Now on to the Friday 4 items for the week.
- Should School Be More Confusing? is a piece written by John Spencer (@spencerideas) that I serendipitously ran across this week that dovetails nicely with one of the themes of my talk, namely, desirable difficulties.
- Are We Afraid to Let Students Make Mistakes? appeared on the Faculty Focus website this week. I bet Jessica Lahey would have a few things to say about the ideas in the piece! 😉
- I found a new blog that I truly love this week after reading a piece shared by a member of my PLN. Here is one of my favorite posts from the site, Farnam Street, that really resonated with me. How To Think.
- Here is a nice short piece from the teachthought website that is pretty self-explanatory: 20 Observable Characteristics Of Effective Teaching. How many of these characteristics are observable in your classroom?
Some more Cognitive Psychology and a few other related tidbits
I seem to be running into quite a few interesting links related to the cognitive psychology or neurobiology of learning in past few weeks. The topic is a fascinating one (at least I think so!) and is really just beginning to make its way into the education world as the neuroscientists and educators begin to collaborate and communicate more. If you are looking to expand your knowledge base about the topic, I would strongly encourage attending any of the Learning and the Brain workshops. I have been to a few of them and found them incredibly informative and helpful as I rethink my lessons, homework assignments and really all that I do in the classroom. You can even follow @Learning andtheB on twitter. So here are a few of my finds from this past week that you will hopefully find interesting. If you have any suggestions for future Friday Four editions, please do not hesitate to send them along.

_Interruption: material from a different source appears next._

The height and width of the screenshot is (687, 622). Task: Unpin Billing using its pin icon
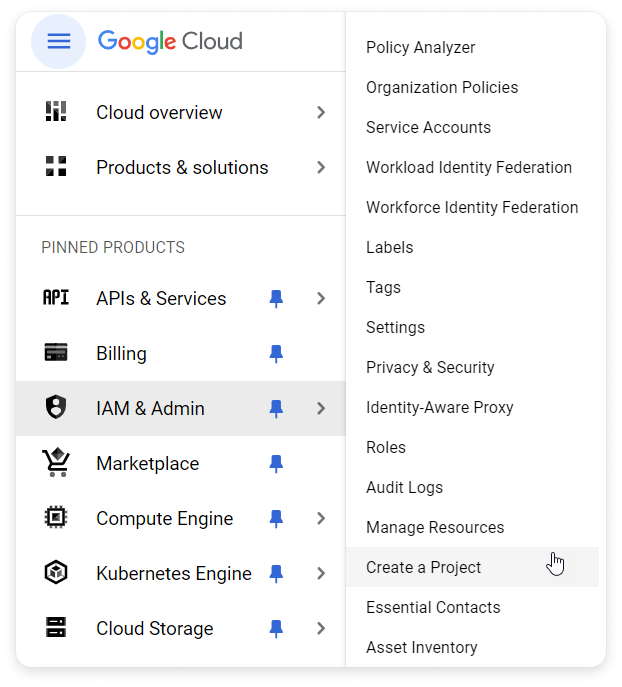pyautogui.click(x=276, y=354)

- Daniel Willingham is the author of several books on the topic of cognitive psychology including “Why Don’t Student’s Like School?” Here is a link to a piece he wrote that appeared on the American Educator website titled “How Knowledge Helps.” In the piece Willingham explores how previous knowledge impacts learning.
- Jay McTighe tweeted out a link to a great Ted talk by Dr. Judy Willis that looks at the neurobiology behind boredom and frustration in the classroom. Willis is a neuroscientist who went into teaching so that she could apply what she had learned about the brain and learning in the lab.
- Effective and useful feedback is one of the most important factors that can lead to learning. How many of us have taken the time to solicit feedback from our students on a regular basis? This piece that appeared on the Edweek website looks at the topic of using student feedback for improvement.
- Seth Godin has published his manifesto “Stop Stealing Dreams” What do you think we ought to do about education? is a question Godin gets often. His response is “What is school for?” His manifesto is an attempt to start a conversation about the goals we have for our schools and how to reach them.